John William Waterhouse - Hylas and the Nymphs (1896)
Ik
dompel mij graag onder in de negentiende eeuw, in de boeken van
Charles Dickens, van Thomas Hardy, al schreef die ook nog in de
twintigste, in de boeken van Multatuli, van P.A. Daum, om maar een
paar literatoren te noemen. Soms grijp ik de beeldende kunst aan:
Barbizon, de Haagse School, nu, in het Dordrechts Museum, Jongkind en
vrienden, of de Prerafaëlieten.
De negentiende eeuw, toen de moderne tijd pas in de kinderschoenen
stond en de grootmuilen zich nog niet op Twitter en Facebook lieten
gelden, is heilzaam voor mijn geest, maar op die van sommige anderen
heeft ze helaas een vergiftigende werking. Bijvoorbeeld op die van
mensen als een zekere Clare
Gannaway, curator van een museum in Manchester. Die heeft een
schilderij van John William Waterhouse naar de kelder verbannen om
een discussie uit te lokken over, je gelooft het niet anno 2018, hoe
om te gaan met vrouwelijk naakt in de kunst. Ik zie dat als een
poging tot censuur, een toegeven aan de dwingelandij van het totaal
uit de hand gelopen #MeToo-activisme en een uiterst gevaarlijk
precedent dat de vrije ontwikkeling van de kunst bedreigt. Het mens
zou daarom op staande voet moeten worden ontslagen.
Dat
is de zwarte kant van de negentiende eeuw: het benepen moralisme, de
ongehoorde preutsheid en de beklemmende hypocrisie. Goddank waren er
kunstenaars die zich tegen het Victoriaanse totalitarisme verzetten.
Nu schiet er ergens een haarklovende historicus kwaad van zijn
leerstoel omhoog, want de term totalitarisme is gereserveerd voor
dictaturen, maar de Victoriaanse moraal, die in door het calvinisme
besmette delen van Nederland nog steeds niet helemaal lijkt uitgeroeid,
regeerde zo dwingend het bestaan, dat ik die term toch gebruik.
Thomas Hardy ondervond dat aan den lijve, toen er na de publicatie
van Jude
the Obscure,
wellicht zijn grootste roman, zo'n storm van kritiek opstak (het boek
zou immoreel zijn), dat hij geen letter proza meer schreef en zich
nog uitsluitend aan de dichtkunst wijdde.

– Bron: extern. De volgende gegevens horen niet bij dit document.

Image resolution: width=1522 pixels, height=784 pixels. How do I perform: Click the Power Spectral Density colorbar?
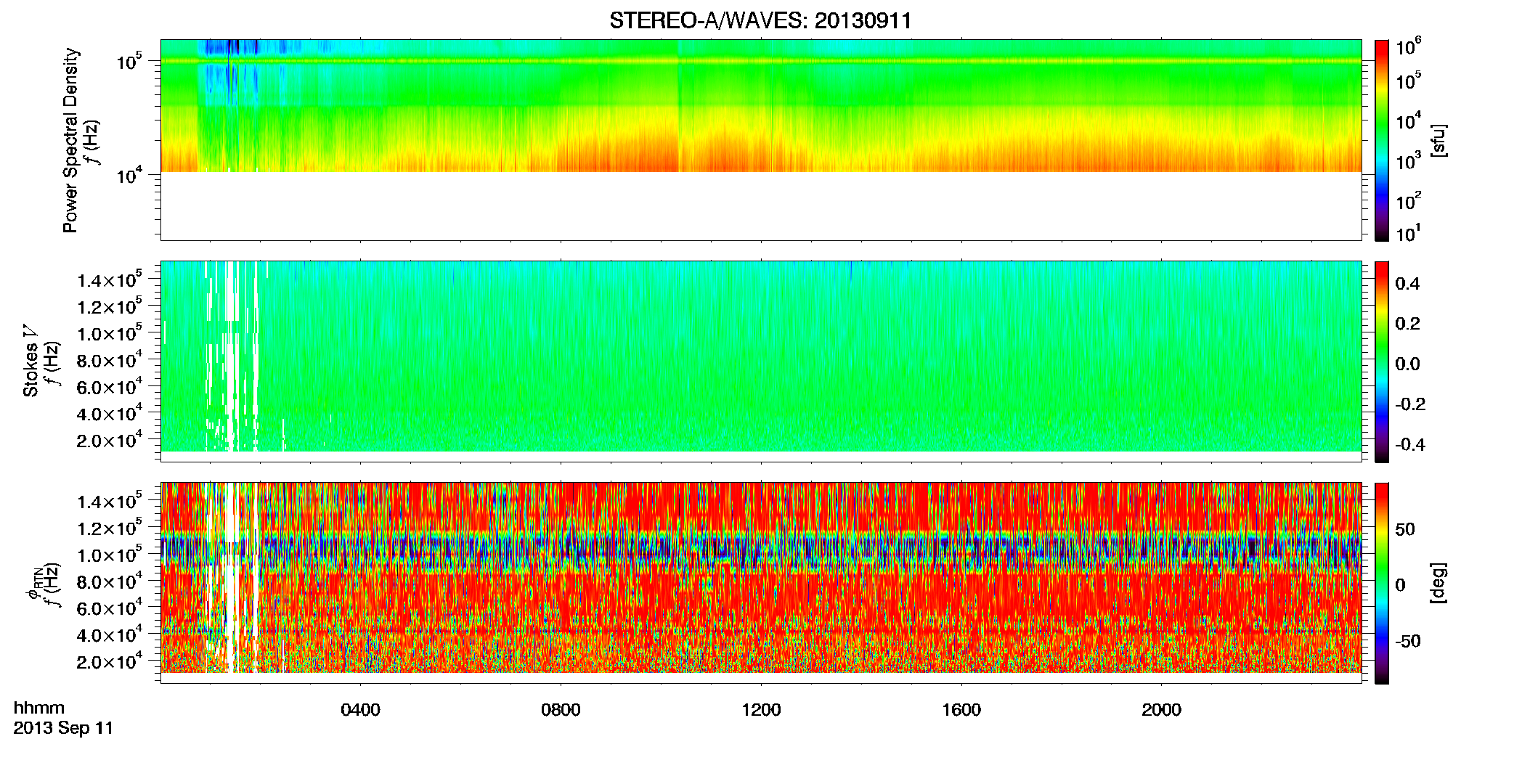click(1382, 139)
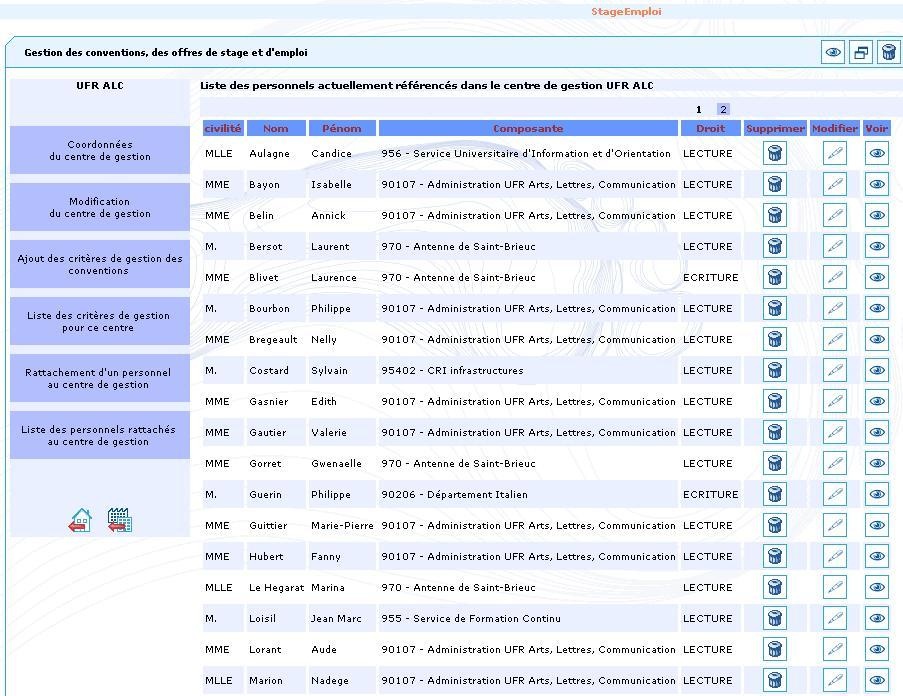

Foto: George Hendrik Breitner
We
moeten oppassen dat we niet terugvallen in de zwarte negentiende
eeuw. Laten we ons verheugen over de zonnige negentiende eeuw,
waaronder de nymphen van Waterhouse, de baadsters van Renoir, de
naaktfoto's van Breitner, de hoertjes van Toulouse-Lautrec en laten
we ons op de felst mogelijke manier verzetten tegen de #MeToo-fanaten
met hun talibanachtige intolerantie. Laten we en-passant ook al dat
politiek correcte gekakel in de media uiterst kritisch benaderen. Het
is in de meeste gevallen, hoe goed soms ook bedoeld, gericht op het
beperken van onze vrijheid. Het zou het Dordrechts Museum sieren als
er eens een tentoonstelling wordt gewijd aan het naakt in de kunst,
door de eeuwen heen, van de Grieken, die ons het lichtend voorbeeld
gaven, tot een kunstenaar als Aat Veldhoen. Ik zie het graag gebeuren.